Stored data
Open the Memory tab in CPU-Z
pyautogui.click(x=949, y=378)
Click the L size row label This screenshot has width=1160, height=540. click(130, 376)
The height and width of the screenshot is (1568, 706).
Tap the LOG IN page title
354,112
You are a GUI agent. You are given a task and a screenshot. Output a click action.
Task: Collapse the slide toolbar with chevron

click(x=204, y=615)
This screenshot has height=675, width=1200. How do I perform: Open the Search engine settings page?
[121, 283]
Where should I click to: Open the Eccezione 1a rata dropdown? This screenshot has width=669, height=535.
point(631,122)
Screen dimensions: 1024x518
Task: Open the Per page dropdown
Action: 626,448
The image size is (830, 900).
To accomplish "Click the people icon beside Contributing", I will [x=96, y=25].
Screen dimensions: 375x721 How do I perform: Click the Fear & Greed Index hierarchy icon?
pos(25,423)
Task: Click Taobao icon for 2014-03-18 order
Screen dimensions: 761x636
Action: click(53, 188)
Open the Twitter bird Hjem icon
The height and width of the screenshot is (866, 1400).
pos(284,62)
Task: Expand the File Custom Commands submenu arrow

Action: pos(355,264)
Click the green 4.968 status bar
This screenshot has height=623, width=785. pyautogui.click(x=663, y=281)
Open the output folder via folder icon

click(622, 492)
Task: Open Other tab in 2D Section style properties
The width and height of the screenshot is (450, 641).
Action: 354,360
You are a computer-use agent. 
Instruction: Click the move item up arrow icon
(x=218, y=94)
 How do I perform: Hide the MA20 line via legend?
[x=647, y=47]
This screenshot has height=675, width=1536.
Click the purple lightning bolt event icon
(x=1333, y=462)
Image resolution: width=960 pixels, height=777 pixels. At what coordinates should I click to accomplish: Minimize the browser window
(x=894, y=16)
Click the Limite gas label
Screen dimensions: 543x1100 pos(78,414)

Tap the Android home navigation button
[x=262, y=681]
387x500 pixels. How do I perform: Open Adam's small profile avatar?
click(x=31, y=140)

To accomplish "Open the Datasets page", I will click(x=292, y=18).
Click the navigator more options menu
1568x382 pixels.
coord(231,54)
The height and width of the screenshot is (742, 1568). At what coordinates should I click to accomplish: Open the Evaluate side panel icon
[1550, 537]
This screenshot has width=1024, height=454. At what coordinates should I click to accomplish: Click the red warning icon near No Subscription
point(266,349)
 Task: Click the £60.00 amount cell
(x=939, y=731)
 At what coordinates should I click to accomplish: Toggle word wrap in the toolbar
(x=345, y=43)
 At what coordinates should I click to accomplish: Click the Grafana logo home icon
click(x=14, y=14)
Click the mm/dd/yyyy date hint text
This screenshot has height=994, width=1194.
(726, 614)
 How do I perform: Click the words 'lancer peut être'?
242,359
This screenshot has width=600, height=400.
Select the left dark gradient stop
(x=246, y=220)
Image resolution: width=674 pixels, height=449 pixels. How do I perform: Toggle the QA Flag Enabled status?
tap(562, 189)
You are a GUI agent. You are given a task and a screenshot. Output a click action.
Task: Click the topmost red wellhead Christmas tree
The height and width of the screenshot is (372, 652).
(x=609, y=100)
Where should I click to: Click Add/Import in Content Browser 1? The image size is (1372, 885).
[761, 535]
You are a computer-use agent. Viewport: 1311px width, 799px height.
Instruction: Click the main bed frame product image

**Problem to solve:** What you should produce is an exact retyping of every line above.

**Output for this exercise:**
Open the Memory tab in CPU-Z
pyautogui.click(x=949, y=378)
Click the L size row label This screenshot has width=1160, height=540. click(130, 376)
The height and width of the screenshot is (1568, 706).
Tap the LOG IN page title
354,112
You are a GUI agent. You are given a task and a screenshot. Output a click action.
Task: Collapse the slide toolbar with chevron

click(x=204, y=615)
This screenshot has height=675, width=1200. How do I perform: Open the Search engine settings page?
[121, 283]
Where should I click to: Open the Eccezione 1a rata dropdown? This screenshot has width=669, height=535.
point(631,122)
Screen dimensions: 1024x518
Task: Open the Per page dropdown
Action: 626,448
The image size is (830, 900).
To accomplish "Click the people icon beside Contributing", I will [x=96, y=25].
Screen dimensions: 375x721 How do I perform: Click the Fear & Greed Index hierarchy icon?
pos(25,423)
Task: Click Taobao icon for 2014-03-18 order
Screen dimensions: 761x636
Action: click(53, 188)
Open the Twitter bird Hjem icon
The height and width of the screenshot is (866, 1400).
pos(284,62)
Task: Expand the File Custom Commands submenu arrow

Action: pos(355,264)
Click the green 4.968 status bar
This screenshot has height=623, width=785. pyautogui.click(x=663, y=281)
Open the output folder via folder icon

click(622, 492)
Task: Open Other tab in 2D Section style properties
The width and height of the screenshot is (450, 641).
Action: 354,360
You are a computer-use agent. 
Instruction: Click the move item up arrow icon
(x=218, y=94)
 How do I perform: Hide the MA20 line via legend?
[x=647, y=47]
This screenshot has height=675, width=1536.
Click the purple lightning bolt event icon
(x=1333, y=462)
Image resolution: width=960 pixels, height=777 pixels. At what coordinates should I click to accomplish: Minimize the browser window
(x=894, y=16)
Click the Limite gas label
Screen dimensions: 543x1100 pos(78,414)

Tap the Android home navigation button
[x=262, y=681]
387x500 pixels. How do I perform: Open Adam's small profile avatar?
click(x=31, y=140)

To accomplish "Open the Datasets page", I will click(x=292, y=18).
Click the navigator more options menu
1568x382 pixels.
coord(231,54)
The height and width of the screenshot is (742, 1568). At what coordinates should I click to accomplish: Open the Evaluate side panel icon
[1550, 537]
This screenshot has width=1024, height=454. At what coordinates should I click to accomplish: Click the red warning icon near No Subscription
point(266,349)
 Task: Click the £60.00 amount cell
(x=939, y=731)
 At what coordinates should I click to accomplish: Toggle word wrap in the toolbar
(x=345, y=43)
 At what coordinates should I click to accomplish: Click the Grafana logo home icon
click(x=14, y=14)
Click the mm/dd/yyyy date hint text
This screenshot has height=994, width=1194.
(726, 614)
 How do I perform: Click the words 'lancer peut être'?
242,359
This screenshot has width=600, height=400.
Select the left dark gradient stop
(x=246, y=220)
Image resolution: width=674 pixels, height=449 pixels. How do I perform: Toggle the QA Flag Enabled status?
tap(562, 189)
You are a GUI agent. You are given a task and a screenshot. Output a click action.
Task: Click the topmost red wellhead Christmas tree
The height and width of the screenshot is (372, 652).
(x=609, y=100)
Where should I click to: Click Add/Import in Content Browser 1? The image size is (1372, 885).
[761, 535]
You are a computer-use agent. Viewport: 1311px width, 799px height.
Instruction: Click the main bed frame product image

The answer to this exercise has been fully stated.